- **Document**
SUBJECT TO COMPLETION, DATED MARCH 18, 2010

          The information in this prospectus is not complete and may be changed. These securities may not be sold nor may offers to buy be accepted prior to the time the registration statement filed with the Securities and Exchange Commission becomes effective. This prospectus is not an offer to sell these securities and is not soliciting an offer to buy these securities in any state or other jurisdiction where the offer or sale is not permitted.

PROSPECTUS

WINNEBAGO INDUSTRIES, INC.

P.O. Box 152
Forest City, Iowa 50436
(641) 585-3535

COMMON STOCK, $0.50 PAR VALUE PER SHARE

 

 

          We may offer for sale from time to time in one or more issuances shares of our common stock with an aggregate initial offering price of up to $35,000,000. Each share of our common stock automatically includes one right to purchase one two-hundredth of a share of Series A Preferred Stock, par value $0.01 per share, which becomes exercisable pursuant to the terms and conditions set forth in a Rights Plan Agreement with Wells Fargo Bank Minnesota, N.A., as amended from time to time. We will offer the shares of common stock in an amount and at prices to be determined by market conditions at the time of the offering. We will provide the specific offering terms in supplements to this prospectus. You should read this prospectus and the applicable prospectus supplement carefully before you invest.

          Our common stock trades on the New York Stock Exchange and the Chicago Stock Exchange under the symbol “WGO.” On March 15, 2010, the last reported sale price of our common stock on the New York Stock Exchange was $13.99 per share.

          This prospectus may not be used to sell shares of common stock unless accompanied by a prospectus supplement.

          Prior to making a decision about investing in our shares of common stock, you should consider carefully the risk factors beginning on page 3 of this prospectus, in any prospectus supplement relating to a specific offering, in our most recently filed Annual Report on Form 10-K and in other filings we may make from time to time with the Securities and Exchange Commission.

          Neither the Securities and Exchange Commission nor any state securities commission has approved or disapproved of these securities or passed upon the adequacy or accuracy of this prospectus. Any representation to the contrary is a criminal offense.

The date of this prospectus is _________________.

- **Problems to work on**
(1) In the Winnebago prospectus, could you rewrite the stretch from "Prior to making" through "a criminal offense.", replacing "Securities and Exchange Commission" with "SEC"?
(2) Could you continue the Winnebago stock prospectus from the point where it stops?

- **Given entries**
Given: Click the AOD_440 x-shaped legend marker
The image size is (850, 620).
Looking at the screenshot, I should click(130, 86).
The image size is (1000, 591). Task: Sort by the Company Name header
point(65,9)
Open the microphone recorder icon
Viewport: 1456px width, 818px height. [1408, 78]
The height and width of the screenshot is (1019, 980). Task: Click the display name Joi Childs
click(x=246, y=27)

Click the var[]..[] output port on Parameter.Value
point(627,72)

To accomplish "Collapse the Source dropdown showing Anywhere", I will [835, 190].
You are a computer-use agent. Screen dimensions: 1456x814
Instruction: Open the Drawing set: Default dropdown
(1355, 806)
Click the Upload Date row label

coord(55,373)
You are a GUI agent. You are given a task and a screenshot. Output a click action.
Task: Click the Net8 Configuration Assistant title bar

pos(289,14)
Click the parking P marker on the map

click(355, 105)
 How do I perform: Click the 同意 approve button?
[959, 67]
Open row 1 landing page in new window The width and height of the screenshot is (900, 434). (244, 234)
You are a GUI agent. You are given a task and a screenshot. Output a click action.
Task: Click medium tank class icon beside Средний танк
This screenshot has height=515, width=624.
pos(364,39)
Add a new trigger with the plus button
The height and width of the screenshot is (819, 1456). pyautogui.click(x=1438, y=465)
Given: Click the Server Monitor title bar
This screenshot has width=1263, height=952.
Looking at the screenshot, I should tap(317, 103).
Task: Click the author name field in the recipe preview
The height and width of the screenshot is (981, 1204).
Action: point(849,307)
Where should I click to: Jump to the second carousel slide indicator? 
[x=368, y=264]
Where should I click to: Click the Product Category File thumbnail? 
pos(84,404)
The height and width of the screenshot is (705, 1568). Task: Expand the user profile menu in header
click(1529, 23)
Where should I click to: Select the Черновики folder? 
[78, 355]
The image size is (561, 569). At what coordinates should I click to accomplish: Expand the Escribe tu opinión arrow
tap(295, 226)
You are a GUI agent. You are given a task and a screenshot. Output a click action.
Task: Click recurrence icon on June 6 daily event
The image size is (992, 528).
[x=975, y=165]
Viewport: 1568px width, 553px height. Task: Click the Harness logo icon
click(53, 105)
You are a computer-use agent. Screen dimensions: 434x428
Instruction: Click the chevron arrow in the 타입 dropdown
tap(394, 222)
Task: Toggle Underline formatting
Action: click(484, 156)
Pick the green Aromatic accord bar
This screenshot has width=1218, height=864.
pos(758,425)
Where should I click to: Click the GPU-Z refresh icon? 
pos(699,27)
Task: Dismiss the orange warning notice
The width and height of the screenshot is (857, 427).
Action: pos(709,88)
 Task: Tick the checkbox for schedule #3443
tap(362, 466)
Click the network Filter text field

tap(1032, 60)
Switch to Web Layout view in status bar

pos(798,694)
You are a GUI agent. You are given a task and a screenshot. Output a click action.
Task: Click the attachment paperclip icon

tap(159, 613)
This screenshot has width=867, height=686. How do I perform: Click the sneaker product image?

- **Answers to the tasks**
(1)
Prior to making a decision about investing in our shares of common stock, you should consider carefully the risk factors beginning on page 3 of this prospectus, in any prospectus supplement relating to a specific offering, in our most recently filed Annual Report on Form 10-K and in other filings we may make from time to time with the SEC.

          Neither the SEC nor any state securities commission has approved or disapproved of these securities or passed upon the adequacy or accuracy of this prospectus. Any representation to the contrary is a criminal offense.

(2)
TABLE OF CONTENTS

 

 

 

ABOUT THIS PROSPECTUS

 

1

FORWARD-LOOKING STATEMENTS

 

2

THE COMPANY

 

3

RISK FACTORS

 

3

USE OF PROCEEDS

 

4

DESCRIPTION OF CAPITAL STOCK

 

5

PLAN OF DISTRIBUTION

 

11

LEGAL OPINIONS

 

12

EXPERTS

 

12

WHERE YOU CAN FIND MORE INFORMATION

 

12

INCORPORATION OF CERTAIN INFORMATION BY REFERENCE

 

13

ABOUT THIS PROSPECTUS

          This prospectus is part of a registration statement that we filed with the Securities and Exchange Commission, or the SEC, utilizing a “shelf” registration process. Under this shelf registration process, we may sell shares of our common stock (with accompanying rights to purchase Series A Preferred Stock), in one or more offerings to the public up to a maximum aggregate offering of $35,000,000. This prospectus provides you with a general description of these securities. We will provide a prospectus supplement that contains specific information about any offering by us.

          The prospectus supplement also may add, update or change information contained in the prospectus. You should read both this prospectus, including the additional information described under the heading “WHERE YOU CAN FIND MORE INFORMATION,” as well as the prospectus supplement related to any offering.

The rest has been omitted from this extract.